NAME
Search::Kinosearch::Kindexer - create kindex files
DEPRECATED
Search::Kinosearch has been superseded by KinoSearch. Please use the new version.
SYNOPSIS
my $kindexer = Search::Kinosearch::Kindexer->new(
-mainpath => '/foo/bar/kindex',
-temp_directory => '/foo/bar',
);
for my $field ('title', 'bodytext') {
$kindexer->define_field(
-name => $field,
-lowercase => 1,
-tokenize => 1,
-stem => 1,
);
}
while (my ($title, $bodytext) = each %docs) {
my $doc = $kindexer->new_doc( $title );
$doc->set_field( title => $title );
$doc->set_field( bodytext => $bodytext );
$kindexer->add_doc( $doc );
}
$kindexer->generate;
$kindexer->write_kindex;
DESCRIPTION
Create a kindex
How to create a kindex, in 7 easy steps...

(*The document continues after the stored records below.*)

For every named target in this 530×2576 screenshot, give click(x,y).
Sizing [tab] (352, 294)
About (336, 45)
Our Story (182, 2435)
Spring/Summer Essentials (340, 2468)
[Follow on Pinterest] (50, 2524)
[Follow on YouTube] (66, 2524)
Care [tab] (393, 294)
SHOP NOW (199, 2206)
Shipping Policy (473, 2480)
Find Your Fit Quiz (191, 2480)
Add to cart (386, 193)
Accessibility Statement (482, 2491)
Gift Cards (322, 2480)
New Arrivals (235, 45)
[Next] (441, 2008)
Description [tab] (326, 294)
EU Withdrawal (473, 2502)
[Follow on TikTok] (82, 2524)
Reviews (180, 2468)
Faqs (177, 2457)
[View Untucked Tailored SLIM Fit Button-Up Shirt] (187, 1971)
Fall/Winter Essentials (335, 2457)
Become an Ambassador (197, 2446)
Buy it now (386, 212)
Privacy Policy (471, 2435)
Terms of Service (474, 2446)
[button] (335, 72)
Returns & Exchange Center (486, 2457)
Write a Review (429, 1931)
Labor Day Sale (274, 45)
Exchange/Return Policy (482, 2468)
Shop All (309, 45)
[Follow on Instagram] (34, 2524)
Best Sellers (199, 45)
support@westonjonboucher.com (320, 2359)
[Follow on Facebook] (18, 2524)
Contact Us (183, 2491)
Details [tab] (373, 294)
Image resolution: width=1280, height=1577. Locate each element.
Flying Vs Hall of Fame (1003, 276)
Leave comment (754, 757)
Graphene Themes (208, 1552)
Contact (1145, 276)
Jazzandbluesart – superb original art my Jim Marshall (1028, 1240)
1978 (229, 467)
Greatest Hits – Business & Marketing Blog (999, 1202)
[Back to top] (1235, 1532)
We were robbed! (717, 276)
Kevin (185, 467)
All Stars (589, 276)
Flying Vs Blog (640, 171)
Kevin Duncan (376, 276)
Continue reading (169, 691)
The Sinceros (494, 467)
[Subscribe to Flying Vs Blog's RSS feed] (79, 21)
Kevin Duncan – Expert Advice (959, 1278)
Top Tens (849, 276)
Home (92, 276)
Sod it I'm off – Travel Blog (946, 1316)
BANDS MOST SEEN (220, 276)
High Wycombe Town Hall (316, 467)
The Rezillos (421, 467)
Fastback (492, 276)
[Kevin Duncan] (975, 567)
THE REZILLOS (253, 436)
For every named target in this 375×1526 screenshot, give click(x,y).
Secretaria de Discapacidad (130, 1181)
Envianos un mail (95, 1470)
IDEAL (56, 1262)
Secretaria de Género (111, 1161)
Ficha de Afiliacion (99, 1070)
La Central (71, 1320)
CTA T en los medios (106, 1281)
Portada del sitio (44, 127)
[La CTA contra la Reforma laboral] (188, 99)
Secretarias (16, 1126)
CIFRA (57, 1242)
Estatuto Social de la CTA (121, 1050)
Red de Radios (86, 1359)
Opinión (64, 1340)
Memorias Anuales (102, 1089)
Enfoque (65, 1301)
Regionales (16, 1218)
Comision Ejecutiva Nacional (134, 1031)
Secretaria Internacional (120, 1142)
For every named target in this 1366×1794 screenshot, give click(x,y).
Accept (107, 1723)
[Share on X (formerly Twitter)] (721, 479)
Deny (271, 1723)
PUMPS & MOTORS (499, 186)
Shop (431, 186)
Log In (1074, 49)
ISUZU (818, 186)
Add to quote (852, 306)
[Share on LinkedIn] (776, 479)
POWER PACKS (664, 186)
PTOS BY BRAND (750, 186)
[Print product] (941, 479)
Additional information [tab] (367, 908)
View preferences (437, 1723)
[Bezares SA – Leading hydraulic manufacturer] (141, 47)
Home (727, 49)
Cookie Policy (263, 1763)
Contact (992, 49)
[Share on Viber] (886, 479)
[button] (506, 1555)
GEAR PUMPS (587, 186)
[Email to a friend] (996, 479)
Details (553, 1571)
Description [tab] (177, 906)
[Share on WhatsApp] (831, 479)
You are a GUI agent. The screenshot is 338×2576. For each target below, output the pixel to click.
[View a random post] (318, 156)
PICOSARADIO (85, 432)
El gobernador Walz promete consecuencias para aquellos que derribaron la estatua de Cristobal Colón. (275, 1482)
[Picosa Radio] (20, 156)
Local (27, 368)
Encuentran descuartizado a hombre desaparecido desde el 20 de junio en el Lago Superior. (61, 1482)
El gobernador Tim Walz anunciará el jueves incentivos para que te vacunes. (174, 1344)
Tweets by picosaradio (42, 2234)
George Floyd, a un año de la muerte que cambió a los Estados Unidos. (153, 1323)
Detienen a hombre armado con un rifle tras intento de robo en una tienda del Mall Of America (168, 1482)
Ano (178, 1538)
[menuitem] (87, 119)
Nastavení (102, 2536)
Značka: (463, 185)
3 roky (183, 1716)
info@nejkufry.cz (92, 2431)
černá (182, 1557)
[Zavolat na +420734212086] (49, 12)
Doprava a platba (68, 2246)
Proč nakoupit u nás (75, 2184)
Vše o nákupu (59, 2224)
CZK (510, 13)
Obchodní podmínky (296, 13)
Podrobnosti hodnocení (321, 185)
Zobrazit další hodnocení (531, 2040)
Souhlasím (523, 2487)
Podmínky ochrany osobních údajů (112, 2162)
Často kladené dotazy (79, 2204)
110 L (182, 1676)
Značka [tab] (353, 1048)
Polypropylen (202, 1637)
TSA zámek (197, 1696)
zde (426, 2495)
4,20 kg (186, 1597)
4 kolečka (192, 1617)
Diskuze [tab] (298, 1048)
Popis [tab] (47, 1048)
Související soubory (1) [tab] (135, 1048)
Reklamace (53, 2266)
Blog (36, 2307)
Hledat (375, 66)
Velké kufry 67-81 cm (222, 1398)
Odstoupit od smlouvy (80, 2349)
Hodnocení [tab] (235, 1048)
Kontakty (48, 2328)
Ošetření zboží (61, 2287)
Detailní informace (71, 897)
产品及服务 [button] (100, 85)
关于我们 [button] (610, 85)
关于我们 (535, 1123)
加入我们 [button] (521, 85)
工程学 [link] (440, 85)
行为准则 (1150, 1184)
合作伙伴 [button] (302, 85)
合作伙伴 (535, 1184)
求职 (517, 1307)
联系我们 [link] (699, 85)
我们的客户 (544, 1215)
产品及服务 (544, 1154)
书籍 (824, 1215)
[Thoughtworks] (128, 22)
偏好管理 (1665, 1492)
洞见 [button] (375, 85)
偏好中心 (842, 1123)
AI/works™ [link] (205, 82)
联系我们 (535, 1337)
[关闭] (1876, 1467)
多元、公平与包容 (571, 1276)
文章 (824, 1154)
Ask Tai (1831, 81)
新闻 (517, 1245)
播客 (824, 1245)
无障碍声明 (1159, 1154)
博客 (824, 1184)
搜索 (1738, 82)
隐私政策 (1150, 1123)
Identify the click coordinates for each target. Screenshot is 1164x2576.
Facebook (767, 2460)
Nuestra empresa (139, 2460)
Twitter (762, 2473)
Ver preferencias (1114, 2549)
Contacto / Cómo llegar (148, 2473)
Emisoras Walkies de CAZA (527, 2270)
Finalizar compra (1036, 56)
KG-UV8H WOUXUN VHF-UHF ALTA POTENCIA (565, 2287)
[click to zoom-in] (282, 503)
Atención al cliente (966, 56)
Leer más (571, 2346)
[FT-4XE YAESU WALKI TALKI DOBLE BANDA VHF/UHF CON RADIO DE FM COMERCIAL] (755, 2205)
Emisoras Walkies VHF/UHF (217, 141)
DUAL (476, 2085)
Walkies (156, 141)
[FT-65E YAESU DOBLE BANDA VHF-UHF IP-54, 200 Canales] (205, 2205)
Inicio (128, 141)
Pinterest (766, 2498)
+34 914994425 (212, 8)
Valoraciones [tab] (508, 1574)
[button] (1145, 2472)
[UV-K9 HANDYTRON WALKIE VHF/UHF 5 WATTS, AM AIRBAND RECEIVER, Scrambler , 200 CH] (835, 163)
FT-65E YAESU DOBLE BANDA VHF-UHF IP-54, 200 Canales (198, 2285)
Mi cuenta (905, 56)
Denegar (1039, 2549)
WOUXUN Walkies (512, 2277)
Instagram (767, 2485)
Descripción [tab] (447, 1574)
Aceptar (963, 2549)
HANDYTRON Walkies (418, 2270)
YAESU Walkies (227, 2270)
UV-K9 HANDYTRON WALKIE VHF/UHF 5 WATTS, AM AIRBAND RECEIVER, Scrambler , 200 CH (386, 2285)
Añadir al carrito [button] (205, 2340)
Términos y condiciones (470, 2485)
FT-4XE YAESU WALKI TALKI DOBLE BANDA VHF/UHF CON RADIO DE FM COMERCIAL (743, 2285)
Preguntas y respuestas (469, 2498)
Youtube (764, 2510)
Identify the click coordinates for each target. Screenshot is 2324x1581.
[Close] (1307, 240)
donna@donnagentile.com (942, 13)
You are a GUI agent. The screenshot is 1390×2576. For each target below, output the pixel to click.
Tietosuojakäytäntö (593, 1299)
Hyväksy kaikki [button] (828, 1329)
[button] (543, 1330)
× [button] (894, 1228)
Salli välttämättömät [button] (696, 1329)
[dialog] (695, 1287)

Step 1: Create a Kindexer object.
my $kindexer = Search::Kinosearch::Kindexer->new(
-mainpath => '/foo/bar/kindex',
-temp_directory => '/foo/bar',
-mode => 'overwrite',
);
Step 2: Define all the fields that you'll ever need this kindex to have -- because as soon as you process your first document, you lose the ability to add, remove, or change the characteristics of any fields.
$kindexer->define_field(
-name => 'url',
-score => 0,
);
$kindexer->define_field(
-name => 'title',
-lowercase => 1,
-tokenize => 1,
-stem => 1,
);
$kindexer->define_field(
-name => 'bodytext',
-lowercase => 1,
-tokenize => 1,
-stem => 1,
);
$kindexer->define_field(
-name => 'keywords',
-lowercase => 1,
-tokenize => 1,
-stem => 1,
-store => 0,
);
$kindexer->define_field(
-name => 'section',
-weight => 0,
);
Step 3: Start a new document, identified by something unique (such as a URL).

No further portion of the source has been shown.